Writer-director Michael Phillip Edwards drew inspiration for his spooky comedy Blood from a Jamaican storyteller he knew in childhood, a man named Parsons, whose wild tales mixed moral imperative, ominous foreboding and pitch-black humor.

Blood, the title character, is a terrifying ten foot tall succubus, who attacks an unhappily married couple and demands they lay their most lurid sexual fantasies before her — or face certain death.

Once passionately in lust, He (Phrederic Semaj) and She (Maria Tomas) wed spontaneously and rashly, the ceremony officiated by a voodoo priestess whose idea of a good joke was to bond the pair forever to this insatiable demon.

Alas, the couple’s sex life is now stalled at ground zero, so their efforts to comply with the creature’s thunderous command at first seem frenzied and futile.

Eventually “He” rises to the challenge with a raw and troubling image: As a black schoolboy, he’s tied to a chair, while his sexy white teacher taunts him provocatively about his secret desires. The woman's vicious racism, her malicious intent to humiliate a person of color, are crystal clear.

Later “She” comes up with description of a blazing-hot carnal coupling, with herself at its center. This fantasy takes him aback; she’d been shutting him out for years, countering his pleas for sex with ridicule and rejection.

Rhythmic and compelling, Blood starts out as the story of a man and woman’s relationship gone awry, then shifts to a kind of carnivalesque freakshow whose main purpose is to entertain. There’s a ripple of a Faustian bargain beneath it all, the suggestion that those who demand too much will pay a price.

Tasked with vocalizing the ogress who threatens them, as well as portraying her frightened victims, the two performers work hard, conjuring a spine-tingling specter with only their vocal cords. Kudos for that.

The play’s most dramatic moment is surely Semaj’s depiction of a bound and sexually harassed black child. Almost painful to watch, it was for me the highlight of the play. Elsewhere, the performer is solid as a sophisticated but sexually frustrated man trying desperately to repair his marriage.

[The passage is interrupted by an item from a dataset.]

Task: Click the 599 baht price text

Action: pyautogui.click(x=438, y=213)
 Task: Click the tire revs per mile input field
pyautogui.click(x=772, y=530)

The production’s weakest element is Tomas’ rendering of the woman, who is bitter and shrewish and deaf to her partner’s pleas to resolve their problem. There’s no hint of vulnerability in this interpretation, nothing to explain the character’s miserable temper. Some of that may have to do with the writing , though. As insightful as Edward's' writing is, as skillfully as he choreographs the collapse of their union, the story’s perspective is definitively male.

Theatre Theater, 5041 Pico Blvd., L.A. through May 30. brownpapertickets.com.